Beka nedir, bir ülkenin bekası? Geleceği planlayamamaktır. Geleceği planlarsanız beka sorununuz olmaz. Geleceği planlayamazsanız sorun çıkar. Hepiniz iş insanlarısınız. Bir soru soracağım sadece. Türkiye Cumhuriyeti Devleti’nin kalkınma planı var mı şimdi? Yok. 2018’de son kalkınma planı süresi doldu. 2019, ben 21. Yüzyılın Türkiye’sinden söz ediyorum, 2019, Türkiye Cumhuriyeti Devleti’nin kalkınma planı yok. Sorun, kime istiyorsanız sorun. Nerede Devlet Planlama Teşkilatı? Eskiden öyle bir teşkilat vardı. O teşkilat da yok şimdi.
Peki değerli arkadaşlarım, ben düşünüyorum, benim sorumluluğum var. Ama sizin de sorumluluğunuz var. Ben kavga istemiyorum. Ben memlekette huzur istiyorum. Elbette siyasetçiler birbirleriyle bir ağız dalaşına girebilirler, ben bunu da anlayışla karşılarım, eyvallah. Ama bir şey var ki, Türkiye’nin üretmesi lazım, güçlenmesi lazım Türkiye’nin. Üretimden bilinçli olarak koparılıyor. Bizim ne işimiz vardı Suriye’de? Ne işimiz vardı Allah aşkına? Niye gittik oraya? Elin oğlu talimat verdi Suriye’ye gireceksin diye. Başkasının kayığına binerseniz bu iş başka yere gider. Egemen güçler Türkiye’yi her dönem kullanmak istemişlerdir. Batının egemen güçleri koçbaşı olarak Türkiye’yi görmek istemişler. Şuraya saldır, buraya saldır, şuraya yap, niçin? Ben istediğimi senin sırtından yerine getireyim diye. Buyurun Suriye’de ne oldu? Şunu söyledim kıyamet koptu: Suriye’de iç savaş var doğru. Kim kimi öldürüyor? Müslüman Müslüman’ı öldürüyor. O da bağırıyor Allah Allah diye, bu da bağırıyor Allah Allah diye. Birbirlerini öldürüyorlar. Silahı kim veriyor? Batı’nın egemen güçleri, buyurun beyler diyor size silah da getirdim. Bunu yukardakiler niye düşünmüyorlar? Yazık günah değil mi İslam dünyasında insanlar birbirlerini öldürüyorlar. Ölenler kim? Bizim dindaşlarımız değil mi? Niye ölüyorlar, niye öldürülüyor, aşağıda petrol var, petrol yüzünden. Kimi kullanıyorlar, Türkiye’yi. Kendini kullandırmayacaksın! O nedenle şu fotoğrafı olan kişi, yani Gazi Mustafa Kemal Atatürk’e hepimizin minnet borcu var batının egemen güçlerinden bizi kurtardığı için.
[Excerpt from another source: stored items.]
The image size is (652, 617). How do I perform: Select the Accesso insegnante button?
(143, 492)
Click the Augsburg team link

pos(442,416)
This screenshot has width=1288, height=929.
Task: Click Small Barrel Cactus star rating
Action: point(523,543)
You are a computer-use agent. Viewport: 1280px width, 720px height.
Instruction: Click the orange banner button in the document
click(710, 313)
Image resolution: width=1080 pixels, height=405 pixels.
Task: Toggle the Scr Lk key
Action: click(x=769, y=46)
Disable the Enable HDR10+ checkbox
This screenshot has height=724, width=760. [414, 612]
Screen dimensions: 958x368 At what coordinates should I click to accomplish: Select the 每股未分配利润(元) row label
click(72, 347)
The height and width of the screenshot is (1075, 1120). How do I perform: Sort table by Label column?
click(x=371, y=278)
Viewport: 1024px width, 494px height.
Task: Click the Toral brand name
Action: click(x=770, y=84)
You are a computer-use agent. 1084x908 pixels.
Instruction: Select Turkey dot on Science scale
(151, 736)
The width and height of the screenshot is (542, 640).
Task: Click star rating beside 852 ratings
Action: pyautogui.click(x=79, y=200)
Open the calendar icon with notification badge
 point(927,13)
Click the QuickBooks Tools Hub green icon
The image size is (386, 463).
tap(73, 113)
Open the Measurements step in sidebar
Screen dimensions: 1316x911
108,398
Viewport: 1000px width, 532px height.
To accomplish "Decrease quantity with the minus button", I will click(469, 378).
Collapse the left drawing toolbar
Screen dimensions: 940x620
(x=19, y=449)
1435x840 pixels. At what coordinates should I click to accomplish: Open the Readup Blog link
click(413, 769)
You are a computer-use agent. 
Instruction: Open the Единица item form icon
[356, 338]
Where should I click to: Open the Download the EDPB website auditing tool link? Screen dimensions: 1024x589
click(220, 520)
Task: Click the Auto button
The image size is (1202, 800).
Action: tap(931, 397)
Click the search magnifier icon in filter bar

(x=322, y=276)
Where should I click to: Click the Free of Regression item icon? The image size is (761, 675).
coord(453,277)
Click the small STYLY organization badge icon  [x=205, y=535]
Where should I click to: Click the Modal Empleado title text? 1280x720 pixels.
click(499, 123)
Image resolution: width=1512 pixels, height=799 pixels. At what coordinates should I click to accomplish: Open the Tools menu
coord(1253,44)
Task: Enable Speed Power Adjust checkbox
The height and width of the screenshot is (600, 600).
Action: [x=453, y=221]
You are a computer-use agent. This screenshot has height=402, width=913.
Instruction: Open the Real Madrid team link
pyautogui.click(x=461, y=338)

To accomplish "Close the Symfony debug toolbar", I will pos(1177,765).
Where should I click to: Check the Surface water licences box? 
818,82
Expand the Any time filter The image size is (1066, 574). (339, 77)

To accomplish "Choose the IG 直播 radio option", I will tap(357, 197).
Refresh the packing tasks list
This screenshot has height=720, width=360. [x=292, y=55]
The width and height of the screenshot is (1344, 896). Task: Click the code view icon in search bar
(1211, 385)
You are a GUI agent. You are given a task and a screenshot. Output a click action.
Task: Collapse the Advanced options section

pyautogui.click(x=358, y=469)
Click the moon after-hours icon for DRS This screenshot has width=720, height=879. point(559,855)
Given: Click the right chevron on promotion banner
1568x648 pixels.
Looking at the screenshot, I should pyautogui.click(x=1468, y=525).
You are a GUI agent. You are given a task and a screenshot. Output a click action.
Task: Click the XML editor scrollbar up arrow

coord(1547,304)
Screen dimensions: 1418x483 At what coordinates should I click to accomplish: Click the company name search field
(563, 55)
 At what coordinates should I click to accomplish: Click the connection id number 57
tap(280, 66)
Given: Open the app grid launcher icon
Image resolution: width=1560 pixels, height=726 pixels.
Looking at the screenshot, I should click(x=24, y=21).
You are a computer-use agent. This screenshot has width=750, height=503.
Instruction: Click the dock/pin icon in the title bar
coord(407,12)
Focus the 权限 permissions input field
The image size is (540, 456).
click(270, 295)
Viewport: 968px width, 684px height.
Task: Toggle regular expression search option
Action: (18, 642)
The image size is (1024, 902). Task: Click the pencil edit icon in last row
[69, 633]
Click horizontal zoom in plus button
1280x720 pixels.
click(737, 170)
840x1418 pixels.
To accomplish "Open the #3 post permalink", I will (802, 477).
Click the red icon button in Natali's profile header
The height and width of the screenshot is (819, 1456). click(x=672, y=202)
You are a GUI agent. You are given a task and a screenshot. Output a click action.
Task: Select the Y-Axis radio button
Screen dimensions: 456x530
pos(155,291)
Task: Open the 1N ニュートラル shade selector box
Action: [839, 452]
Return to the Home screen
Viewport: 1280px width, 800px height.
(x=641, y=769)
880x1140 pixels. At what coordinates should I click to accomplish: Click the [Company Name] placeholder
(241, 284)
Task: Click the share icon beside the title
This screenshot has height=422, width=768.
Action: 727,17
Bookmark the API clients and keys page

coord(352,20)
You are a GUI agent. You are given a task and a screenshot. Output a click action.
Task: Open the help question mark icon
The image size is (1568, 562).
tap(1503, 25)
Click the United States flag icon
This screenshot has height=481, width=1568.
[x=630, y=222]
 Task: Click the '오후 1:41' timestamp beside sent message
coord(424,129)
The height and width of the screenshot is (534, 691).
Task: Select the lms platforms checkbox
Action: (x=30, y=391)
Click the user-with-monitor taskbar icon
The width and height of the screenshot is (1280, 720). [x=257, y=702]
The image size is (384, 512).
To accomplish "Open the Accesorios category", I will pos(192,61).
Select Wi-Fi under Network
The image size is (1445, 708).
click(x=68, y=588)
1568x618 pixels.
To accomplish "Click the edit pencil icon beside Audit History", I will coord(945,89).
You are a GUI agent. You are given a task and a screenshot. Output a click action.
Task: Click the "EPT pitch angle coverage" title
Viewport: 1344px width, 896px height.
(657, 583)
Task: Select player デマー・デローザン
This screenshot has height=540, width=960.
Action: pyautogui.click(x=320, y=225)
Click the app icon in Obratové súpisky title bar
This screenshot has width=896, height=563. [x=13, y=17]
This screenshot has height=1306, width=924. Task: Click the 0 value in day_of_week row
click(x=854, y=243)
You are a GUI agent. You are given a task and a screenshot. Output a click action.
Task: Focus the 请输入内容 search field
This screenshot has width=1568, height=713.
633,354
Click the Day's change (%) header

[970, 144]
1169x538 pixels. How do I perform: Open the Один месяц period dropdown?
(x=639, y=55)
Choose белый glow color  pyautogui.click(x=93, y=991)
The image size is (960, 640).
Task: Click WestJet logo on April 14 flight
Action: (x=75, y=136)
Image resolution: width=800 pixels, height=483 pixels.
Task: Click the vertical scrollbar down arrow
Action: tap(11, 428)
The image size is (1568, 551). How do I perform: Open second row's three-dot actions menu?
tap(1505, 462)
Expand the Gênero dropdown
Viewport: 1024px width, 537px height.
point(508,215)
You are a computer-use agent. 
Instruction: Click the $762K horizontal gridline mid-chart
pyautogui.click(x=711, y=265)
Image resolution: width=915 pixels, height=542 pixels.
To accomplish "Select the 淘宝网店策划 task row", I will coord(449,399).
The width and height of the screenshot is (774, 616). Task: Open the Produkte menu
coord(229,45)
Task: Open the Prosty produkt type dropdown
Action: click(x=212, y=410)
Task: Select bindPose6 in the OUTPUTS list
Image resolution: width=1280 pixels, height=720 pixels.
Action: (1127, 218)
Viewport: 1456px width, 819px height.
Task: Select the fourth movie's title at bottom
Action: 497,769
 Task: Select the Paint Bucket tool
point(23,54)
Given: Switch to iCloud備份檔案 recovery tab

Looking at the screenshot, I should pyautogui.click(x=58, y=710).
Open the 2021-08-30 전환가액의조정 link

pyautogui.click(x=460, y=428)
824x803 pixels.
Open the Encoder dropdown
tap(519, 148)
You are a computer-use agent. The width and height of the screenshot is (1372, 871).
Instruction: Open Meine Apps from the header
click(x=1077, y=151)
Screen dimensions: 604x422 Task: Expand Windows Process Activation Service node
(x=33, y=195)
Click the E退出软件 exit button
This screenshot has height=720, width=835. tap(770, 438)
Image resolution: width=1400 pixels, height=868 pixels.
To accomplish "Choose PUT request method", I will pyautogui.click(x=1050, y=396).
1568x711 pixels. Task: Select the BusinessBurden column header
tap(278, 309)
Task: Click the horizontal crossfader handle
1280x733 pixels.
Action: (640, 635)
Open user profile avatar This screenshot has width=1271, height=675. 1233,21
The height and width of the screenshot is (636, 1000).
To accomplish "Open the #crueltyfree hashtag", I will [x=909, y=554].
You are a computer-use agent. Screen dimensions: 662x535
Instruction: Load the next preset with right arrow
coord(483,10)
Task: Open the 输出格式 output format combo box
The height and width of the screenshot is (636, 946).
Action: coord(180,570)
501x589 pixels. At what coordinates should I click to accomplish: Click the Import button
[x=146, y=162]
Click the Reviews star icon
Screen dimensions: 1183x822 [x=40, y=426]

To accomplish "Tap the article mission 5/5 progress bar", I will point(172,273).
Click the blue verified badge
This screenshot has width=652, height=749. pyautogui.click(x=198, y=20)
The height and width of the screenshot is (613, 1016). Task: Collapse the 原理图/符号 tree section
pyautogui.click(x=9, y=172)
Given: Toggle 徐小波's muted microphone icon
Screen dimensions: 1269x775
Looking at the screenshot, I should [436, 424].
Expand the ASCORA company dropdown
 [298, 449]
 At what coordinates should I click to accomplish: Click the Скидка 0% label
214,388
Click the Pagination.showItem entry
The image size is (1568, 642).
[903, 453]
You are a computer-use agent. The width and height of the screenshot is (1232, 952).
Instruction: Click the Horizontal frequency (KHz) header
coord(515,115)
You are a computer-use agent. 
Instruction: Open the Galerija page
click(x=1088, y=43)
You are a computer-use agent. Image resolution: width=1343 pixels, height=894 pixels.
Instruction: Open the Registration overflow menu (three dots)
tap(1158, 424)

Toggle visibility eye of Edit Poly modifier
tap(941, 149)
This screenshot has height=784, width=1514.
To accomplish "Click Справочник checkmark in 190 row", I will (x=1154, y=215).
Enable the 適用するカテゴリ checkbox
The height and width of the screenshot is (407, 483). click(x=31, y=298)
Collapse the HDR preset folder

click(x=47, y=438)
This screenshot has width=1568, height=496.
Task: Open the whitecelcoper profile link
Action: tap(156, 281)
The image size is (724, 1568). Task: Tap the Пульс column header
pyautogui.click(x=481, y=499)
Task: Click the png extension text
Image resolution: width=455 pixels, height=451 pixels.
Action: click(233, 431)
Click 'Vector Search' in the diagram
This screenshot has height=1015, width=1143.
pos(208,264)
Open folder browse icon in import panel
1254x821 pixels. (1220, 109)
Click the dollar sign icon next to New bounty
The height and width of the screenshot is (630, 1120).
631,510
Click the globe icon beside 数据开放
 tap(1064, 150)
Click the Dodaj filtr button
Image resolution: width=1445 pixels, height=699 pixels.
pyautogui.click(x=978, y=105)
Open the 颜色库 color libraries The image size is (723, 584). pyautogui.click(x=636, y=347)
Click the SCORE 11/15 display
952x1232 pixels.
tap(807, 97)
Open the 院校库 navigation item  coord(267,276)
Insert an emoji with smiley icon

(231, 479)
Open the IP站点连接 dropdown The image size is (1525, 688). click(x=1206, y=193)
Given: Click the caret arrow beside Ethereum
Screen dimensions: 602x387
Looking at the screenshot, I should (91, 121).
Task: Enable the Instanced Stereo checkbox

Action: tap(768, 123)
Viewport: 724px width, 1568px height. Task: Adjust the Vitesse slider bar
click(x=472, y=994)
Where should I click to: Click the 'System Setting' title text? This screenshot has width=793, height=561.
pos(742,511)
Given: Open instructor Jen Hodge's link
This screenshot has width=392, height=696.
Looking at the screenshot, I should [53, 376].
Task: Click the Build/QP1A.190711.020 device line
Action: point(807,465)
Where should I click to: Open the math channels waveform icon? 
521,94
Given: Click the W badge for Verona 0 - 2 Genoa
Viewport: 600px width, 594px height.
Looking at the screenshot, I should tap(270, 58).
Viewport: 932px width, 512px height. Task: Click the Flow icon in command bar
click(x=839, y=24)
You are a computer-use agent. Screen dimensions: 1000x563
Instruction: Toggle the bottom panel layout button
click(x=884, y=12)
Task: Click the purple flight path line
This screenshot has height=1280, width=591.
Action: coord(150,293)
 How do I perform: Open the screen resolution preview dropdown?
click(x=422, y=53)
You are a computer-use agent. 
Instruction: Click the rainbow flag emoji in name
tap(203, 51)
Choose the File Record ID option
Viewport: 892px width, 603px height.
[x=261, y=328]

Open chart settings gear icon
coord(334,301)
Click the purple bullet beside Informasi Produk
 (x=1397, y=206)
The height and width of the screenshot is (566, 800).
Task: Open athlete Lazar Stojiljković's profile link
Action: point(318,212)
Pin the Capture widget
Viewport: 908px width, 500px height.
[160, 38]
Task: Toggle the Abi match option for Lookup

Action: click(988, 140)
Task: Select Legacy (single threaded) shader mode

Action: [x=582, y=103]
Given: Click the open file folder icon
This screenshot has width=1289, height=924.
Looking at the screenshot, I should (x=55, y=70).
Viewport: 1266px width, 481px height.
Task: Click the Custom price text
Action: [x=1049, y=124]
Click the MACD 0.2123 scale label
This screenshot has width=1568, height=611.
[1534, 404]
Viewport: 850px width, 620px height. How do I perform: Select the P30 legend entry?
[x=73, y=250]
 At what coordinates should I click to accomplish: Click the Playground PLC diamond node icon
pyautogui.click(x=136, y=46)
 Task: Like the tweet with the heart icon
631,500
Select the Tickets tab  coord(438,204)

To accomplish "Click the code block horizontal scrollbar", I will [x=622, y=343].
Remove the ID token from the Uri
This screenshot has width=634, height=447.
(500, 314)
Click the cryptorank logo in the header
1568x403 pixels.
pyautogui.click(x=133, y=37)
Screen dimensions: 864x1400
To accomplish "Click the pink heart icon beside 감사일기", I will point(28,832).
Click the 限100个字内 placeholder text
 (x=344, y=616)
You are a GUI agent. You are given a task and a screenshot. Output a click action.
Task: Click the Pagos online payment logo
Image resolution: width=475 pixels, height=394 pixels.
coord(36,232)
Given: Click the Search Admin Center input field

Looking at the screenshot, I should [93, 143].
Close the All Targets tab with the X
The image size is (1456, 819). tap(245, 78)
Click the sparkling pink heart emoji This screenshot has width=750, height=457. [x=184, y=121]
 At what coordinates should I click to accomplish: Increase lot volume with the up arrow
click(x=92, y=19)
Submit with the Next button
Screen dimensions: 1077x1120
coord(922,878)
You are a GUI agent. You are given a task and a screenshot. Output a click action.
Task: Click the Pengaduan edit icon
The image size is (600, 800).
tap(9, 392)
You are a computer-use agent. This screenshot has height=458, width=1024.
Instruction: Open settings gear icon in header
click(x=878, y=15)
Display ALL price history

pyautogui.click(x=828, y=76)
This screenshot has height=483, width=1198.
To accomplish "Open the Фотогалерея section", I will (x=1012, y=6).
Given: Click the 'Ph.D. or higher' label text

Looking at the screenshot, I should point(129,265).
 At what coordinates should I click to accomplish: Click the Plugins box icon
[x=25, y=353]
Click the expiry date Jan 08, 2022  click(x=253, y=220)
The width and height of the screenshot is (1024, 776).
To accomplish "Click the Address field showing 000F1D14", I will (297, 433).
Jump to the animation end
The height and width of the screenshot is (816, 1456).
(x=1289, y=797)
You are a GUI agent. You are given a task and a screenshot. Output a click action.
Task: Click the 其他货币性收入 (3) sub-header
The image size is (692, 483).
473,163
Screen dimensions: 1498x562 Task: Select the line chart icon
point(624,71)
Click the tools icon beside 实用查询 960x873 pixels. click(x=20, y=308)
Tam bağımsızlık ancak ekonomik bağımsızlıkla olur, nokta. Birisine borç verirseniz, birisinden borç alırsanız, dengeyi iyi kurmak zorundasınız. Ama sadece borç alırsanız, bir süre sonra bakarsınız ki size emir verilmeye başlandı. Londra’da ki bir avuç tefeciye son 16 yılda verilen faiz ne kadar, Türkiye Cumhuriyeti Devleti’nin verdiği faiz, 149 milyar dolar. Hepiniz iş dünyasının saygın insanlarısınız, 149 milyar dolarla bu memlekette ne olur? Ben bunları söylediğim zaman da her türlü ama her türlü iftiraya, her türlü hakarete maruz kalıyorum. Vay niye bunu söylüyorsun? Ben söylemeyim de kim söylesin? Ben bunları söylemek zorundayım, anlatmak zorundayım. Diyebilirler ki 149 milyar dolar değil, sen yanlış söyledin. Doğru rakamı siz söyleyin. Benim aldığım hazinedeki rakam bu. Hiç faiz ödemedik, onu da diyebilirler. Çık söyle, onu da söyleyemiyorlar. Çünkü verdiğim her rakam doğru. Devletin rakamları, benim rakamım değil.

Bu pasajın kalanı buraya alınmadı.